A trader buys an asset in the hope that its value will increase, and he will be able to sell it for more, making a profit. This is the main strategy for those who believe in market growth.

Selling (short):

A trader sells an asset that he does not have, borrowing it from a broker, with the aim of buying it back later at a lower price. If the price actually falls, the trader makes a profit from the difference between the selling price and the buying price. This strategy is risky, but allows you to earn money on a falling market.

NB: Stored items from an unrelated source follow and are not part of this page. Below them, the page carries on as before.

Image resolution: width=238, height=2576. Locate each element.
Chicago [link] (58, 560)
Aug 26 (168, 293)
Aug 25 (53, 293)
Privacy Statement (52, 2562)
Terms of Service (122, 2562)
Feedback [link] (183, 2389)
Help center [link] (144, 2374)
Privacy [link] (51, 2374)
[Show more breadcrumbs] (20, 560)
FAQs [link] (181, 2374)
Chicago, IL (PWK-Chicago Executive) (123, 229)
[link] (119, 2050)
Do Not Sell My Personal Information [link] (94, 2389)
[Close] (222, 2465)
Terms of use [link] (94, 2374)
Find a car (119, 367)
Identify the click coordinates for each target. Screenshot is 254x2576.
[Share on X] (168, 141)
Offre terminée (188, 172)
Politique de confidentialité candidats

To decide whether to buy or sell, a trader uses various methods of analysis:

Technical analysis:

Studying price charts and trading volumes to identify patterns and determine future price movements.

Fundamental Analysis:

Analysis of economic, financial and other factors that affect the value of an asset.

Mathematical Models:

Using mathematical models to predict prices.

Sentiment Analysis:

Assessing the mood of market participants.

Important to remember:

Trading involves risk and there is no guarantee of profit.

It is important to thoroughly research the market and assets before making trading decisions.

It is important to manage risks properly and not invest more than you can afford to lose.

Emotional factors can negatively affect decisions, so it is important to keep a cool head.